**WHAT THIS TASK INVOLVES:**
Write out, word for word, the records from the line with "on the moon" through the line with "Looking at the image, I should click on (723, 275).". Leave out the pictures.

**DATA TO PROCESS:**
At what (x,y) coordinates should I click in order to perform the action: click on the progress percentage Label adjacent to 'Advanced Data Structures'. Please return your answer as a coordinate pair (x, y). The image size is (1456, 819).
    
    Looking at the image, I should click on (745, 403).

...

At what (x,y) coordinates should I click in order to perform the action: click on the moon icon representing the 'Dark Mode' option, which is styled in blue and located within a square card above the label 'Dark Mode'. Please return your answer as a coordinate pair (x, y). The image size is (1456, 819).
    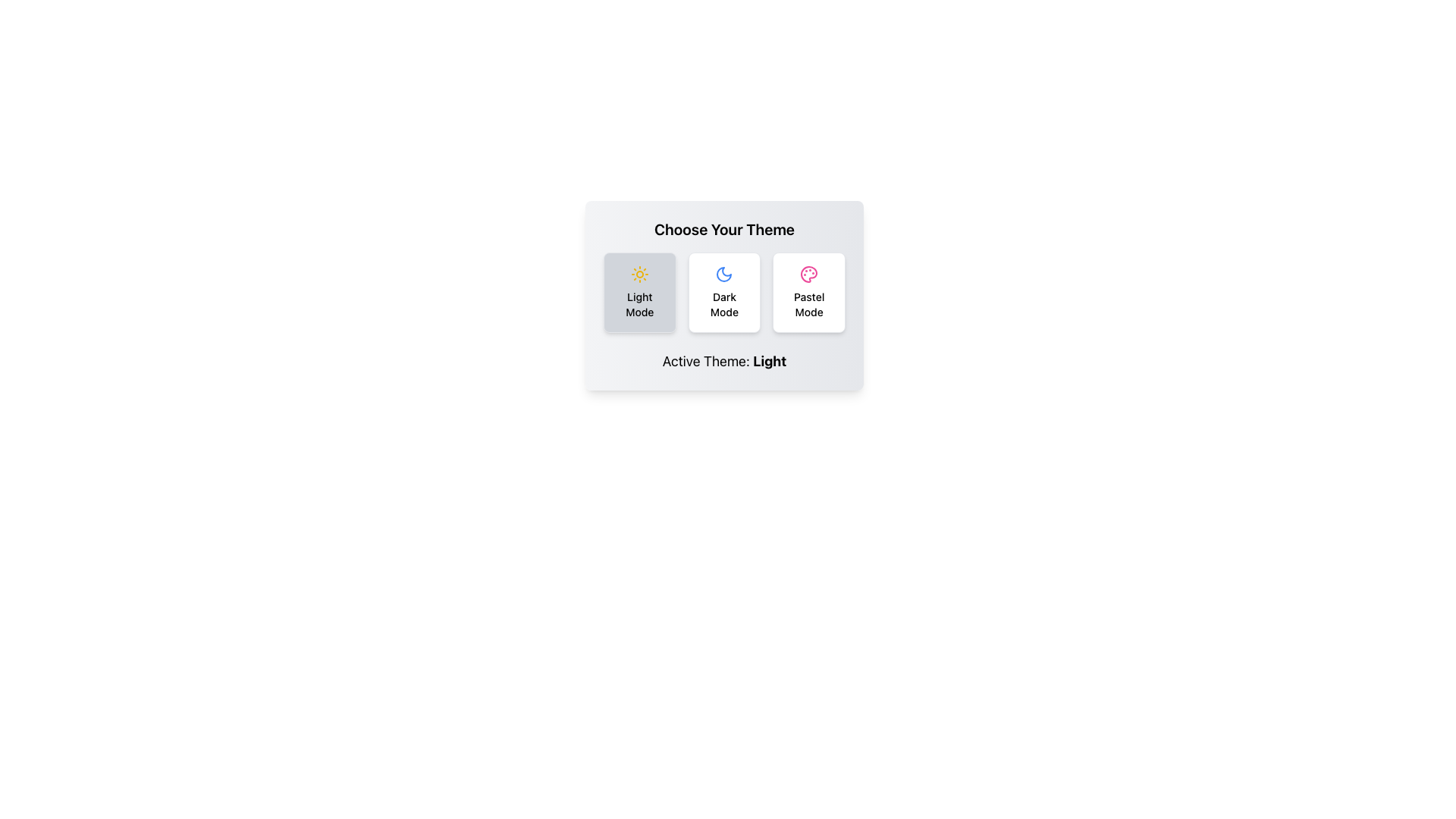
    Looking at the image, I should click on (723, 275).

==

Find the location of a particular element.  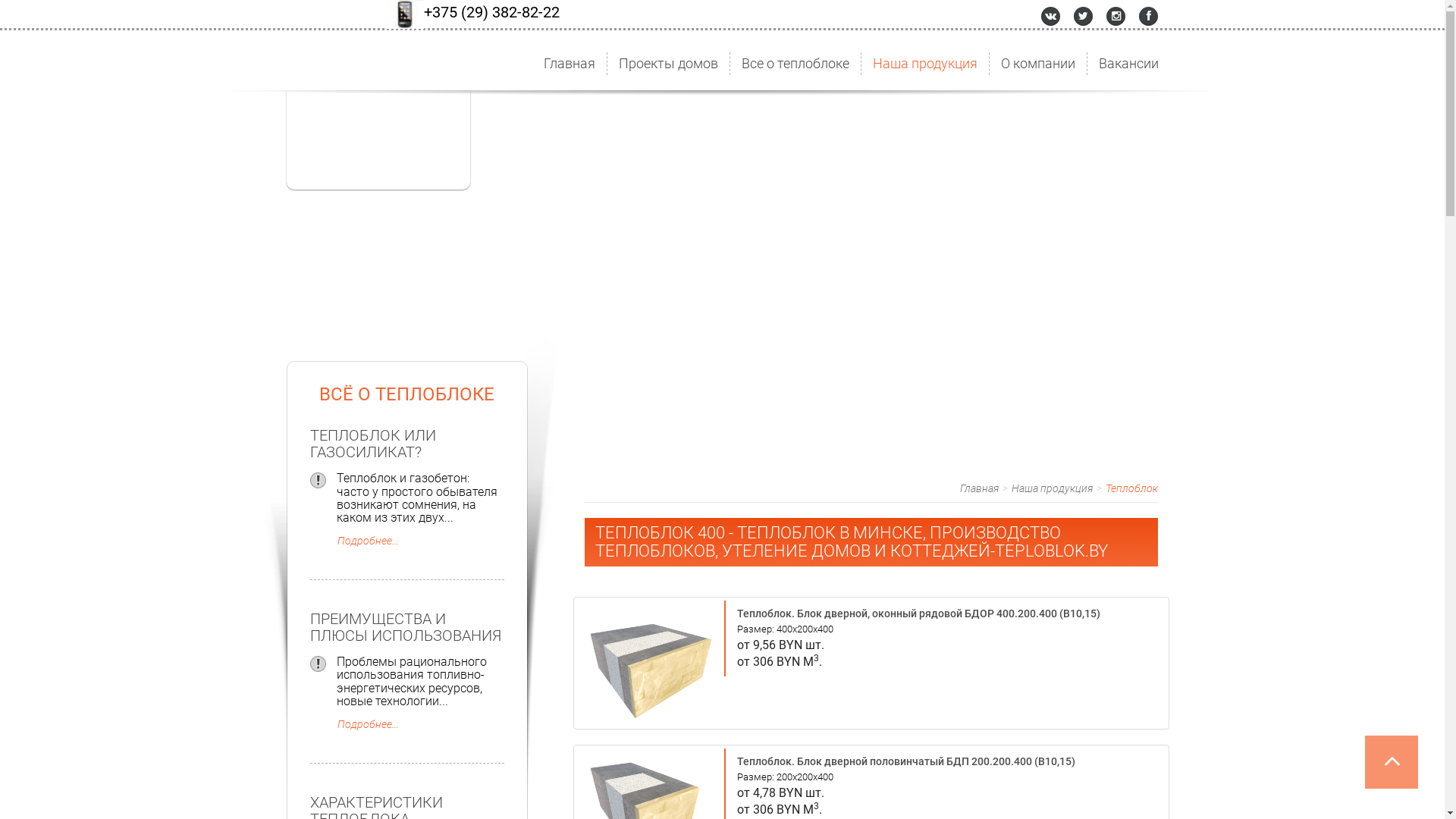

**EXERCISE RESPONSE:**
At what (x,y) coordinates should I click in order to perform the action: click on the moon icon representing the 'Dark Mode' option, which is styled in blue and located within a square card above the label 'Dark Mode'. Please return your answer as a coordinate pair (x, y). The image size is (1456, 819).
    Looking at the image, I should click on (723, 275).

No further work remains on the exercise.